We introduce a novel technique for needle tip force estimation using an OCT fiber that images the deformation of an epoxy layer. As OCT has been used for needle-based tissue analysis [11], it may become more widely available in clinical settings. Our method comes with the typical advantages of optical methods, such as MRI-compatibility and bio-compatibility, while also being flexible and easy to manufacture. This is highlighted by the results for three different needles with epoxy layers of different stiffness. All needles show similar relative calibration errors with a CC in the range of 0.9996 to 0.9989, indicating that our method generalizes well for different epoxy resins. This allows for easy adaptation of our method to different scenarios with different requirements for force sensitivity and range.
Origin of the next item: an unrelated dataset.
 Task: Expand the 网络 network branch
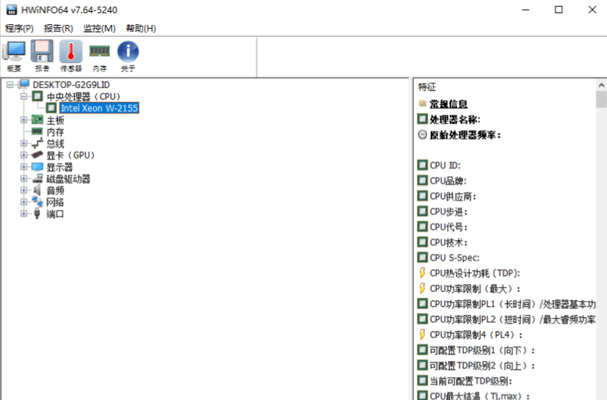pyautogui.click(x=23, y=203)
Moreover, we propose a novel method for processing the spatio-temporal OCT data. Previously, time series of A-scans have been processed using recurrent architectures [11]. The approach shares parameters over time, however, it lacks effective spatial exploitation with parameter sharing over space through convolutions. As our convGRU model takes care of efficient processing of both temporal and spatial information, it outperforms the pure temporal GRU and pure spatial 1D CNN with an MAE of \(1.76\,\pm \,1.5\) compared to an MAE of \(3.24\,\pm \,4.0\) and \(3.22\,\pm \,4.1\), respectively. Furthermore, we adopted a CNN-GRU and 2D CNN model from non-medical domains for comparison of spatio-temporal processing architectures [3, 15]. Compared to the other models, the convGRU units in our model enable temporal processing first while keeping the data structure intact for subsequent CNN processing. This leads to superior performance for the problem at hand.

Lastly, we tested our needle in an ex-vivo experiment with a human prostate. Several other needle tip force estimation methods have been proposed, however, they often lack validation in tissue experiments [9]. One of the reasons for this is the difficulty to measure pure tip forces inside tissue as large friction forces will also be captured by external force sensors [6]. Therefore, we use a shielding tube that decouples friction forces from the needle. Although the decoupling is not perfect due to deformations, we can show that our method accurately captures events such as ruptures. Without the mechanism, in-tissue evaluation is not possible as frictional forces overlap with tip forces. The results indicate that our method is usable for actual force estimation in soft tissue.

5 Conclusion

We propose a novel method for needle tip force estimation. Our approach uses an OCT fiber imaging the deformation of an epoxy layer to infer the force that acted on the needle tip. The concept is easy to realize and allows flexibility by using different materials for different force sensitivity and maximum range requirements. In order to process the spatio-temporal OCT data we propose a novel convGRU-CNN architecture. For our problem, the method outperforms prior approaches for similar problems and also methods from other domains. Experimental results for force estimation in human prostate tissue underline the method’s potential for practical application.